> What you have to do:
Using the entries below, copy exactly each line from the line with "Start voice search with the microphone" up to and including the line with "Viewport: 810px width, 425px height.", with every picture left out.

---------- Data section

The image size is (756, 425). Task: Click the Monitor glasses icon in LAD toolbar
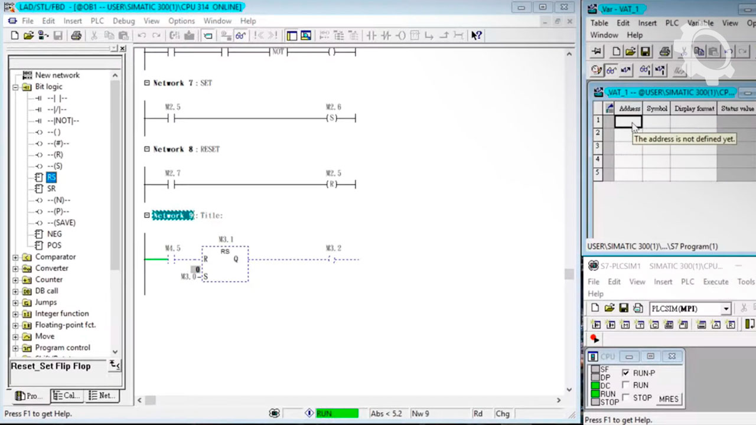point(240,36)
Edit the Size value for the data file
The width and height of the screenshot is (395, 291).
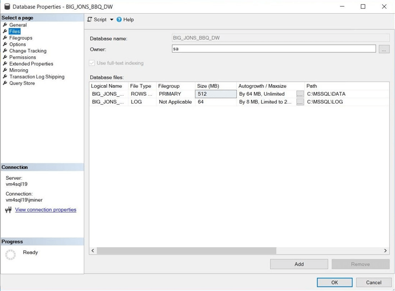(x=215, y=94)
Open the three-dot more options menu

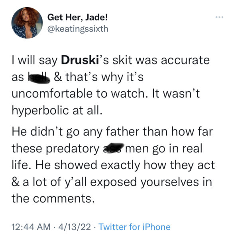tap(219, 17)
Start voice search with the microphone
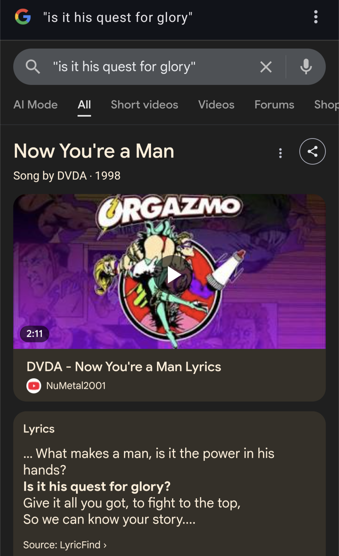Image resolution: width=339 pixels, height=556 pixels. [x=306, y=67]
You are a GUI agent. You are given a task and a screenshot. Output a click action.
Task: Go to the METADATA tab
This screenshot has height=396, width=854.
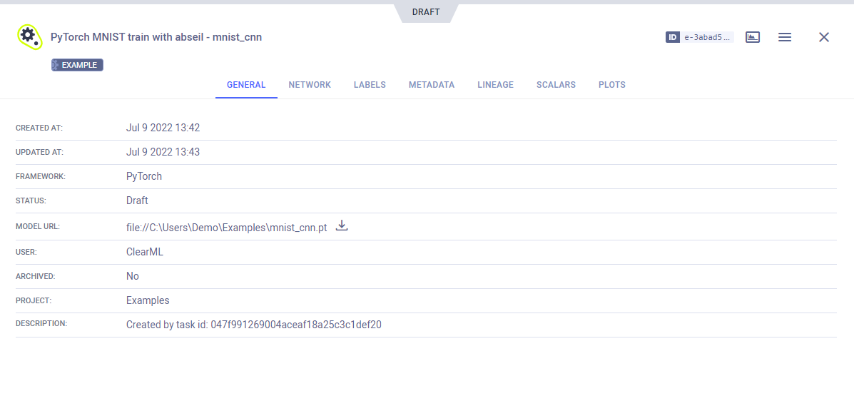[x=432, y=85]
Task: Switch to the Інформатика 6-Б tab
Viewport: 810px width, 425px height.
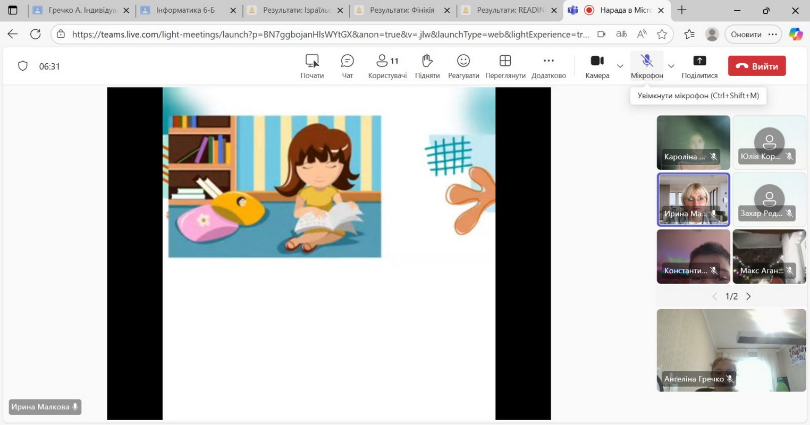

--------------------
---------- Data section

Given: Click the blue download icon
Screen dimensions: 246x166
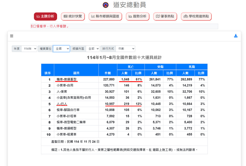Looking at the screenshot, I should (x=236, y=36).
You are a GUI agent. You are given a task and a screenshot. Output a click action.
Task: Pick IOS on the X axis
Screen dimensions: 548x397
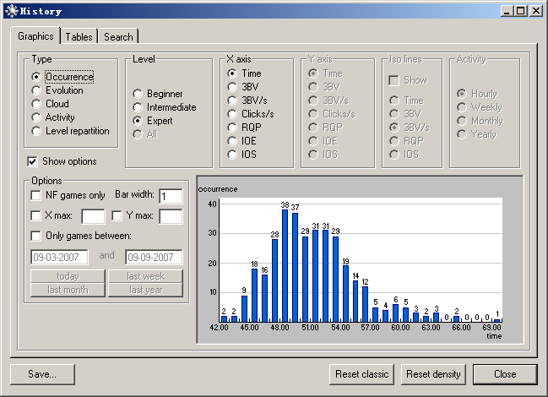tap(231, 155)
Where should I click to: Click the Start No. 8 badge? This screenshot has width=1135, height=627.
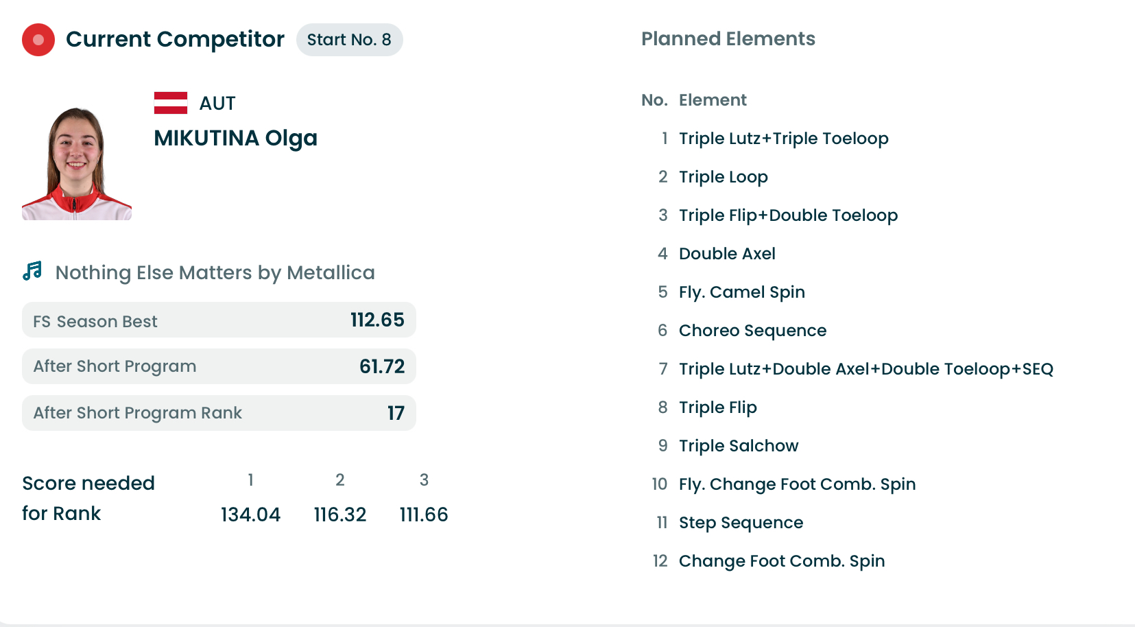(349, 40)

--------------------

> Finished task:
Start voice search with the microphone
Image resolution: width=339 pixels, height=556 pixels. [x=306, y=67]
You are a GUI agent. You are given a task and a screenshot. Output a click action.
Task: Go to the METADATA tab
This screenshot has height=396, width=854.
[x=432, y=85]
Task: Switch to the Інформатика 6-Б tab
Viewport: 810px width, 425px height.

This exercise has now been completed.